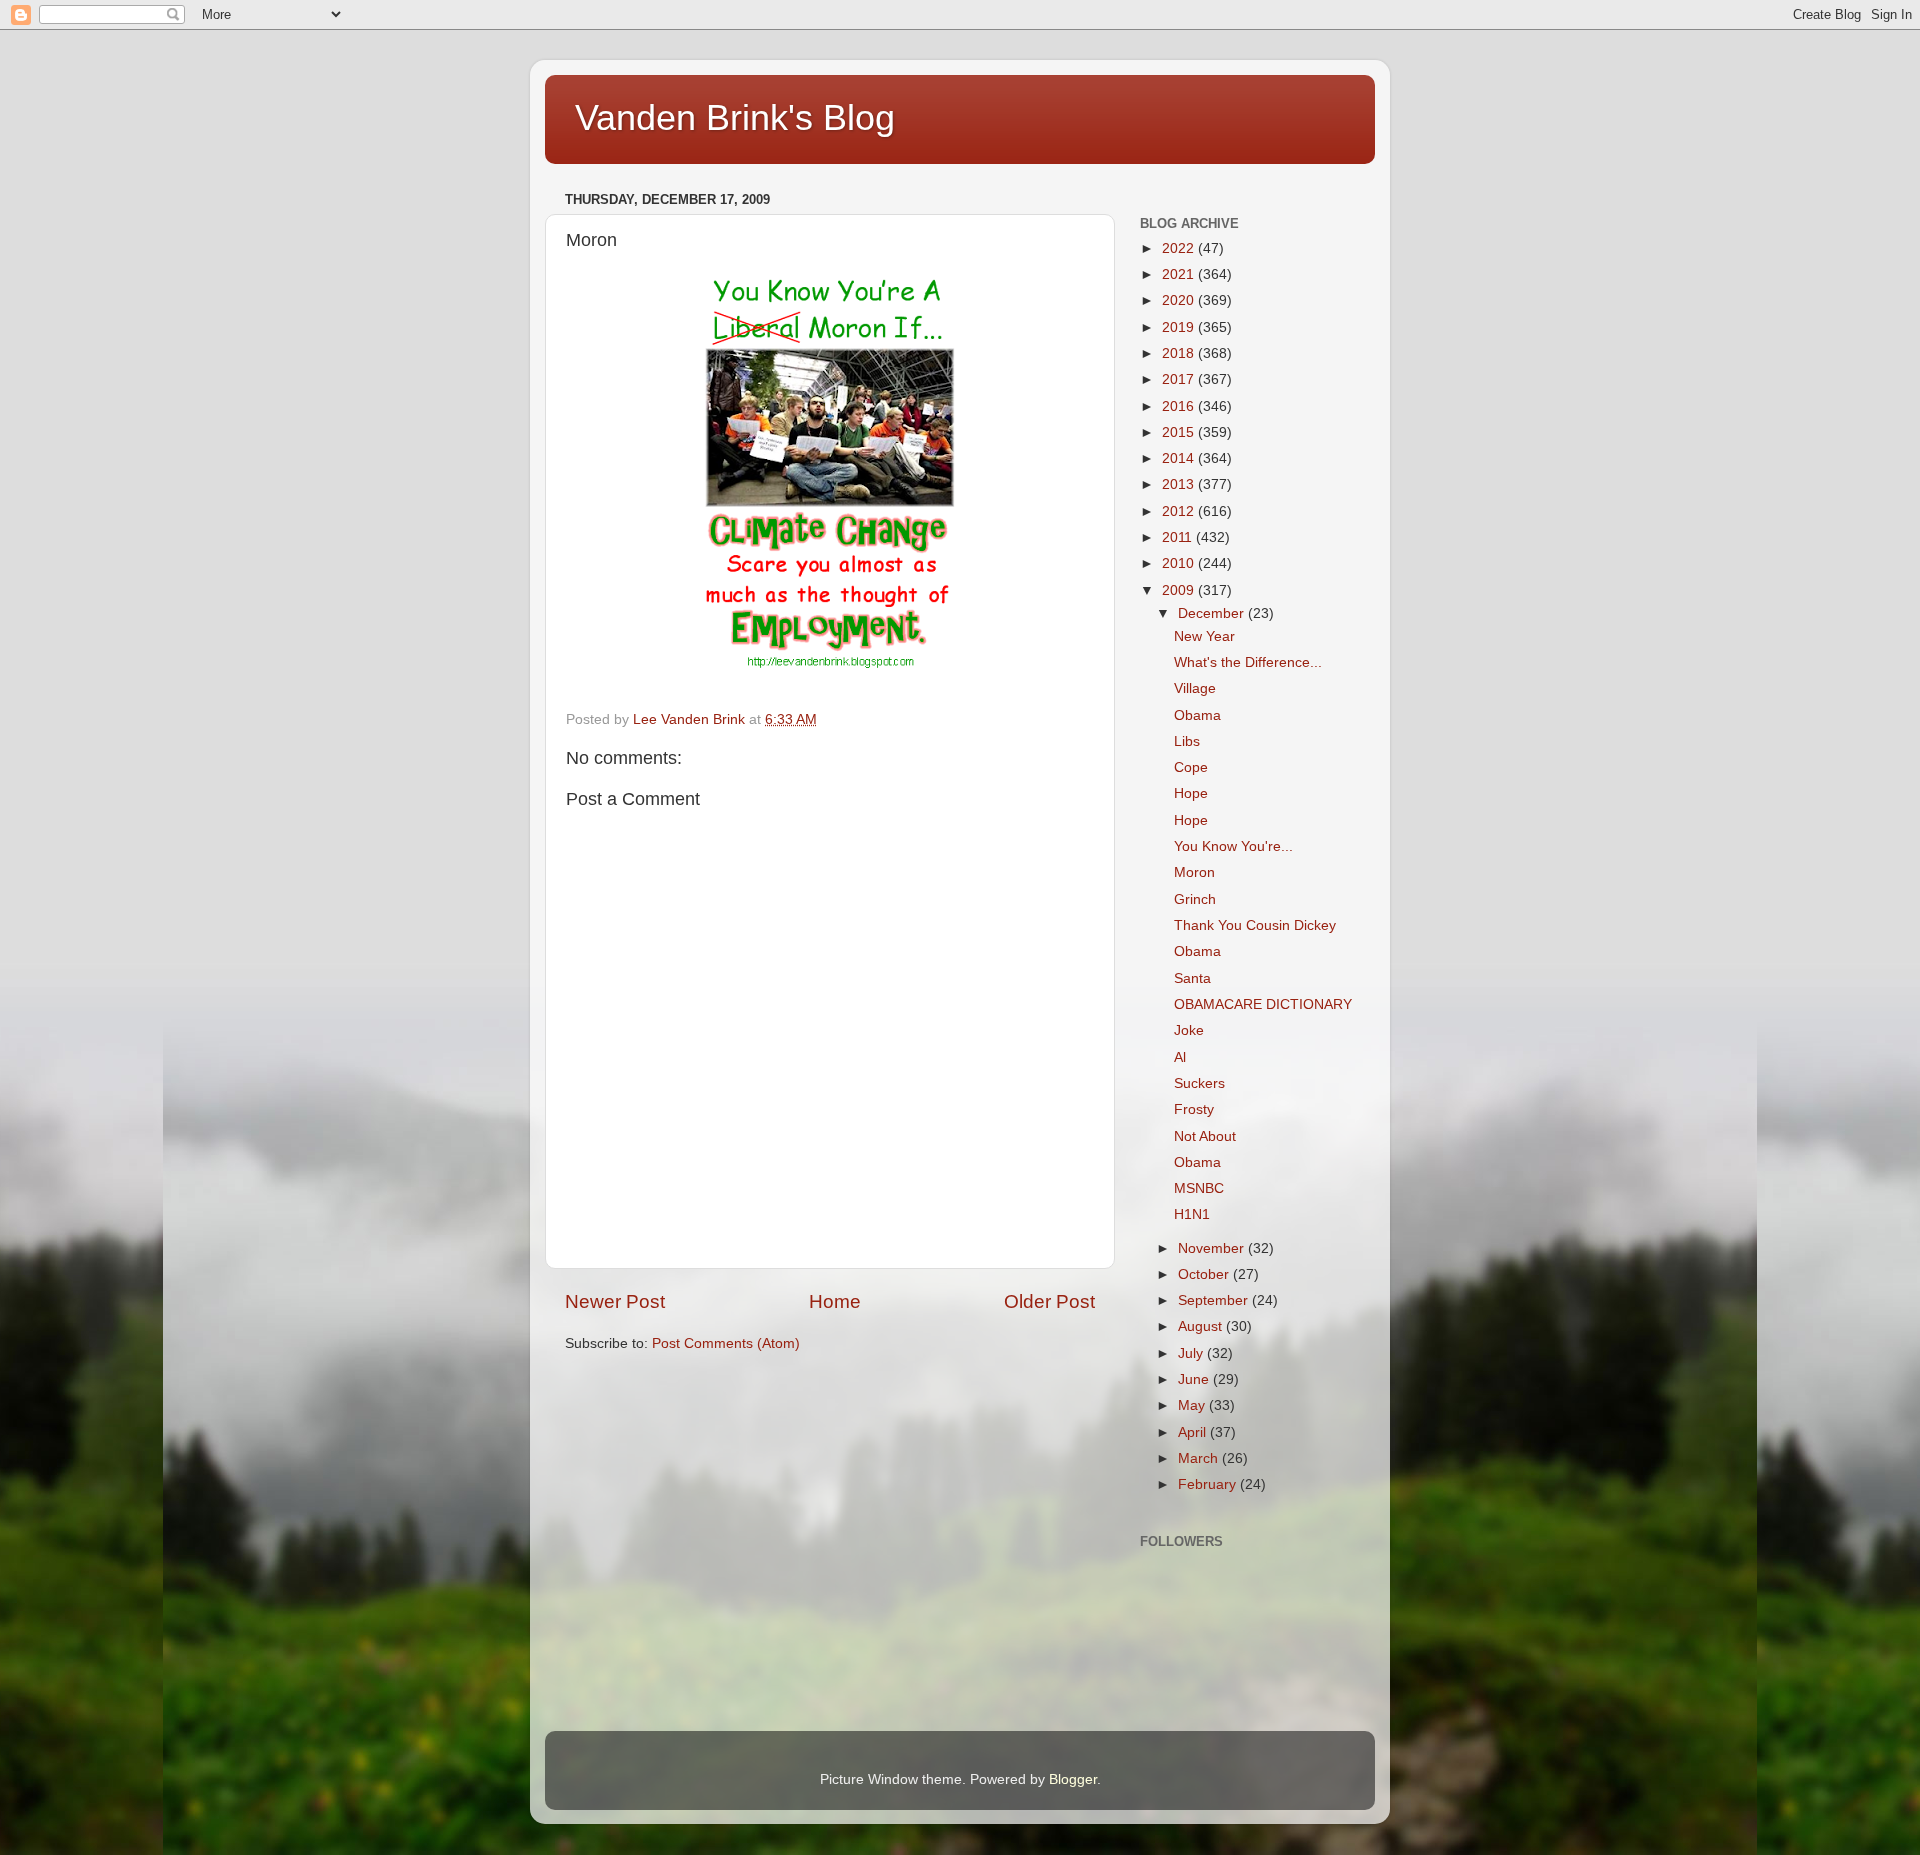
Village (1195, 688)
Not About (1205, 1136)
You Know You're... (1233, 846)
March (1200, 1458)
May (1193, 1405)
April (1194, 1432)
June (1195, 1379)
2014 (1180, 458)
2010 (1180, 563)
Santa (1192, 978)
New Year (1204, 636)
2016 (1180, 406)
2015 (1180, 432)
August (1202, 1326)
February (1209, 1484)
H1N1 (1192, 1214)
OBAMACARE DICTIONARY (1263, 1004)
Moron (1194, 872)
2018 (1180, 353)
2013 (1180, 484)
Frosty (1194, 1109)
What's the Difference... (1248, 662)
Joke (1189, 1030)
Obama (1197, 715)
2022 (1180, 248)
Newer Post (615, 1301)
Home (835, 1301)
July (1192, 1353)
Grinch (1195, 899)
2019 (1180, 327)
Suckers (1199, 1083)
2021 (1180, 274)
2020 (1180, 300)
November (1213, 1248)
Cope (1191, 767)
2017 (1180, 379)
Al (1180, 1057)
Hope (1191, 793)
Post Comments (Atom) (726, 1343)
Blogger (1073, 1779)
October (1205, 1274)
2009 (1180, 590)
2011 (1179, 537)
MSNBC (1199, 1188)
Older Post (1049, 1301)
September (1215, 1300)
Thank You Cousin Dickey (1255, 925)
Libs (1187, 741)
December (1213, 613)
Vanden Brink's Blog (735, 117)
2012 (1180, 511)
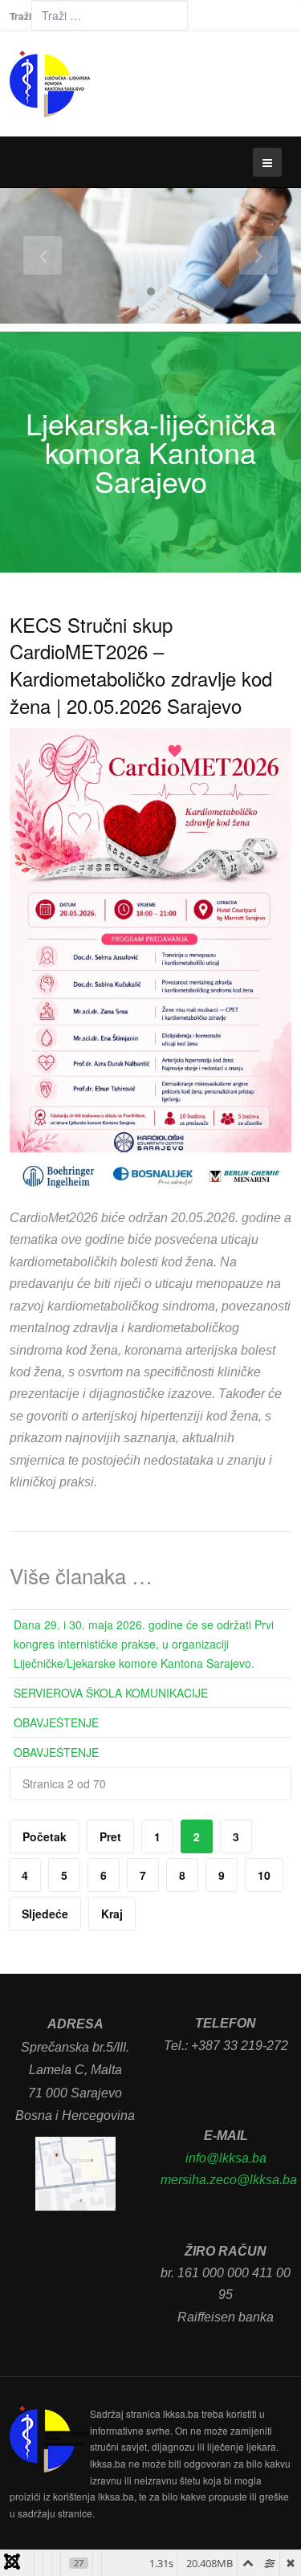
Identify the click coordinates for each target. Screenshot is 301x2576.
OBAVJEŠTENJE (56, 1722)
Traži (20, 16)
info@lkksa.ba (225, 2158)
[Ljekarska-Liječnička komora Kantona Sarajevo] (50, 84)
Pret (110, 1836)
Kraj (112, 1914)
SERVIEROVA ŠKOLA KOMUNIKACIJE (111, 1693)
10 (264, 1875)
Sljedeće (45, 1914)
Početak (44, 1836)
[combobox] (109, 15)
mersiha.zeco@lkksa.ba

» Problem requirements
Output each record above exactly as written. Skip any pictures.

» Response to the task
Village (1195, 688)
Not About (1205, 1136)
You Know You're... (1233, 846)
March (1200, 1458)
May (1193, 1405)
April (1194, 1432)
June (1195, 1379)
2014 (1180, 458)
2010 (1180, 563)
Santa (1192, 978)
New Year (1204, 636)
2016 (1180, 406)
2015 (1180, 432)
August (1202, 1326)
February (1209, 1484)
H1N1 (1192, 1214)
OBAMACARE DICTIONARY (1263, 1004)
Moron (1194, 872)
2018 (1180, 353)
2013 (1180, 484)
Frosty (1194, 1109)
What's the Difference... (1248, 662)
Joke (1189, 1030)
Obama (1197, 715)
2022 (1180, 248)
Newer Post (615, 1301)
Home (835, 1301)
July (1192, 1353)
Grinch (1195, 899)
2019 (1180, 327)
Suckers (1199, 1083)
2021 (1180, 274)
2020 (1180, 300)
November (1213, 1248)
Cope (1191, 767)
2017 (1180, 379)
Al (1180, 1057)
Hope (1191, 793)
Post Comments (Atom) (726, 1343)
Blogger (1073, 1779)
October (1205, 1274)
2009 (1180, 590)
2011 (1179, 537)
MSNBC (1199, 1188)
Older Post (1049, 1301)
September (1215, 1300)
Thank You Cousin Dickey (1255, 925)
Libs (1187, 741)
December (1213, 613)
Vanden Brink's Blog (735, 117)
2012 (1180, 511)
Identify the click coordinates for each target. Screenshot is 301x2576.
OBAVJEŠTENJE (56, 1722)
Traži (20, 16)
info@lkksa.ba (225, 2158)
[Ljekarska-Liječnička komora Kantona Sarajevo] (50, 84)
Pret (110, 1836)
Kraj (112, 1914)
SERVIEROVA ŠKOLA KOMUNIKACIJE (111, 1693)
10 (264, 1875)
Sljedeće (45, 1914)
Početak (44, 1836)
[combobox] (109, 15)
mersiha.zeco@lkksa.ba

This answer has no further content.